We had moved into a new space for the new year, and were taking time to assemble our lives with Allen keys, break down boxes and find places for things. I felt good. Things felt uncomplicated. Simple, somehow.

It took me a while to realize that we hadn’t moved the internet over. I know. Who am I?!

I’d been without it for almost a week when we plugged back in, and even though I wasn’t off the grid (my smartphone had been flexing its 3G muscle a ton) ‘reentry’ made me a little sad to be honest.

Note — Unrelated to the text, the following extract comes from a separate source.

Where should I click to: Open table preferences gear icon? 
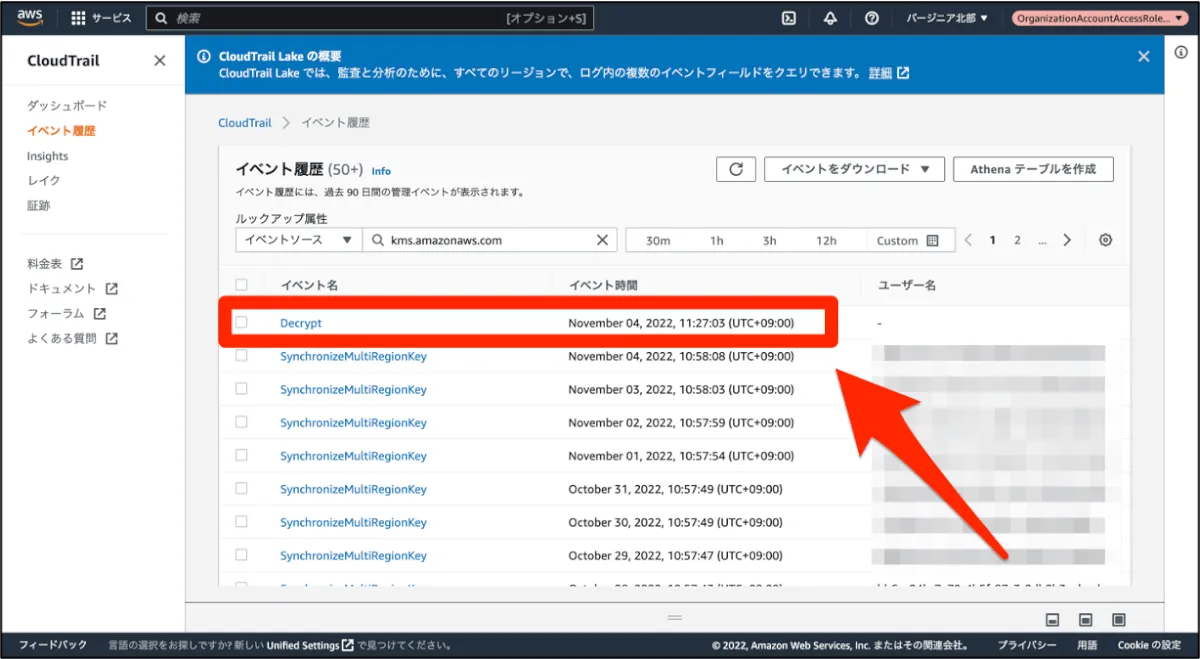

There was such a freedom in doing my own thing without being tracked and all my semi-compulsive checking in. And sure, that also meant that I wasn’t engaging and sharing and being a social media butterfly, but do we always have to be that way?

Nope.

I found myself crafting a resolution on the fly.

This year? Less on line, more in life.

I’m not going to write every week if I don’t feel it. I’m not going to tweet if I don’t want to. I’m throwing the compulsion to tell stories before they’re ready right out the window too.

I mean, who wants that?

It’s like eating a muffin fresh out of the oven when you have clearly seen bits sticking to the toothpick you pull out from its centre, but you tell yourself that it’s just moist. Even though you know it’s not moist —it’s just not done. And you can’t make it ready. It needs to bake longer, plain and simple. And sometimes stories, and blog posts, and ideas have to bake longer too.

It’s easy to get caught up in everyone else’s frequencies and formulas. There is an urgency to publish, and broadcast, and collect comments-and-likes-and-retweets and all kinds of strange, digital validation. But it’s also ok to unplug. And it’s downright lovely not to care when others are tweeting and when they’re writing or how often. You’re not writing their story, after all. You’re writing yours —and you won’t disappear like Marty McFly if it doesn’t get told in its own, unique time.

 

In the few nights before WIFI came home to roost, Cap and I broke out the SNES, and played Zombies Ate My Neighbours, Ranma 1/2, and Donkey Kong Country.

We got our controller cords tangled, and had to find the perfect folded paper wedge to shimmy into the console so our games played. We fixed our cartridges by blowing imaginary dust specs from their ridges.

And we found our reset button.

Mantra: Never mind what everyone else is doing. The right moment always arrives at the right moment.